# What to produce
The count of lines with the string "Educación" in the material is all that should be returned.

# Records for this task
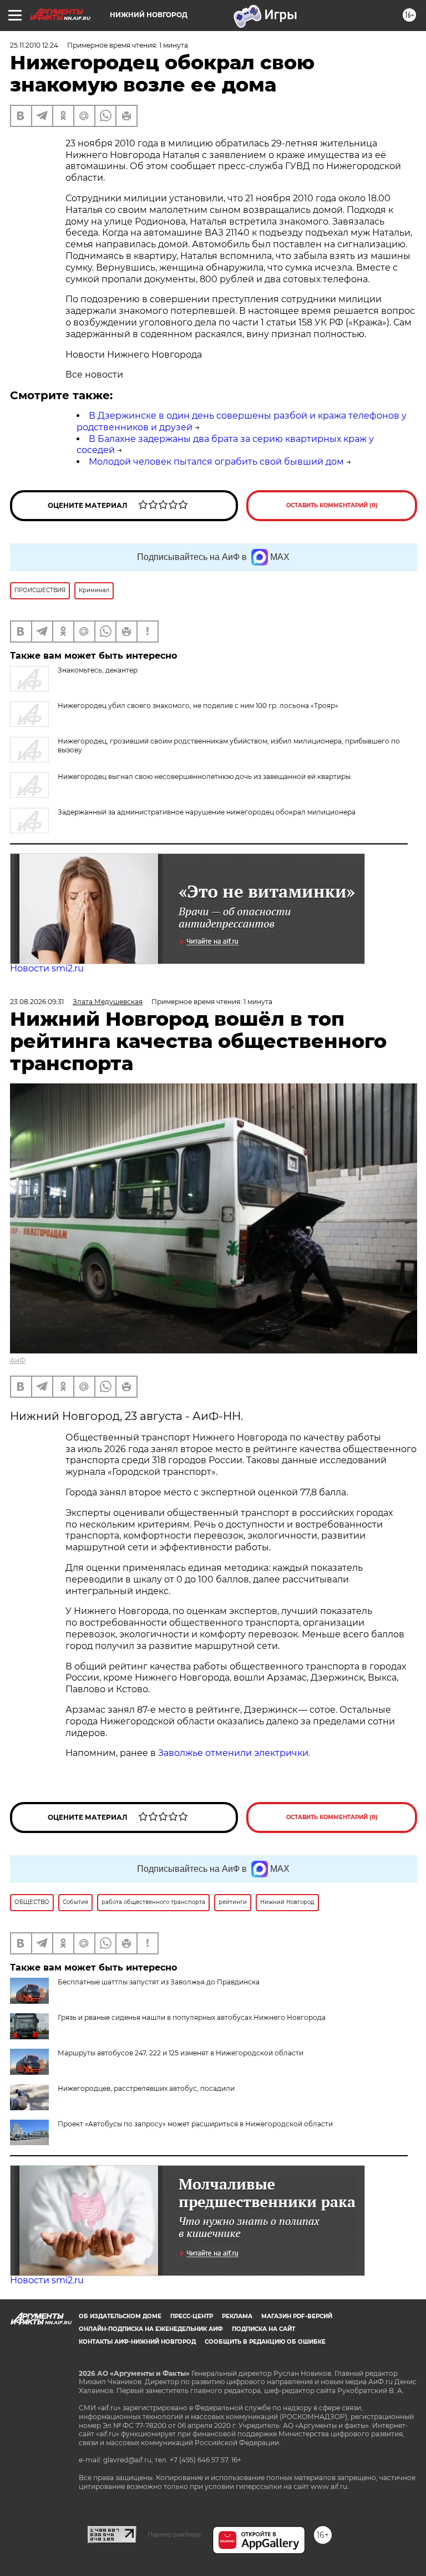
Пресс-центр (191, 2316)
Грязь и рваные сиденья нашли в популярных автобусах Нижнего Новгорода (192, 2017)
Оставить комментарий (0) (332, 505)
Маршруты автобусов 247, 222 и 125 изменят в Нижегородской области (180, 2053)
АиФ (18, 1360)
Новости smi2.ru (47, 968)
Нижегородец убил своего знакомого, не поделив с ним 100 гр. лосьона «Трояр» (198, 705)
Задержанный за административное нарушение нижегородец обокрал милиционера (207, 812)
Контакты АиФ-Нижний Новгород (137, 2341)
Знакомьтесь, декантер (98, 670)
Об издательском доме (120, 2316)
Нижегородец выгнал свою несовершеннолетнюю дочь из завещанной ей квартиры (204, 776)
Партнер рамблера (174, 2534)
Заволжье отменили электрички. (234, 1753)
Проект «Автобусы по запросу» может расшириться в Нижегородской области (195, 2124)
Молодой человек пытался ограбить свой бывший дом (216, 461)
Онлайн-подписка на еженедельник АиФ (151, 2329)
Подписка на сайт (263, 2329)
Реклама (237, 2316)
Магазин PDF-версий (296, 2316)
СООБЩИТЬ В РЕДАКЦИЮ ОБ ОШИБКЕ (265, 2341)
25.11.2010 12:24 (34, 45)
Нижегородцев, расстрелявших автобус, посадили (146, 2088)
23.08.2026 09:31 (37, 1001)
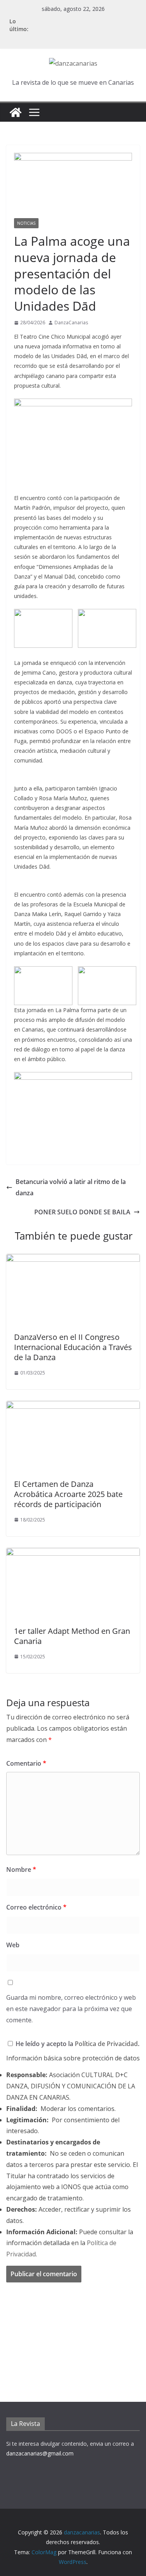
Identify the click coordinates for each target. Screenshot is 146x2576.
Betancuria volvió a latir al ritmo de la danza (71, 1187)
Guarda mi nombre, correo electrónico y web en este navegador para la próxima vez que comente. (71, 2008)
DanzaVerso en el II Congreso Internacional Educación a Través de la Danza (73, 1347)
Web (12, 1945)
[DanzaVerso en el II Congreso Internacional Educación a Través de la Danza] (73, 1259)
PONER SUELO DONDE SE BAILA (82, 1212)
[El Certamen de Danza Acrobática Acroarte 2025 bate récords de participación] (73, 1406)
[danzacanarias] (15, 112)
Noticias (26, 223)
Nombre (21, 1869)
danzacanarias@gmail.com (40, 2453)
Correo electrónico (36, 1907)
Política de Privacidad (106, 2043)
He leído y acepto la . (76, 2043)
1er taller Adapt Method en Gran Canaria (72, 1636)
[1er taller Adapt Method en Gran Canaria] (73, 1553)
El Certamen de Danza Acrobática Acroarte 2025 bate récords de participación (68, 1494)
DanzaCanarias (71, 322)
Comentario (26, 1763)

# Final answer
2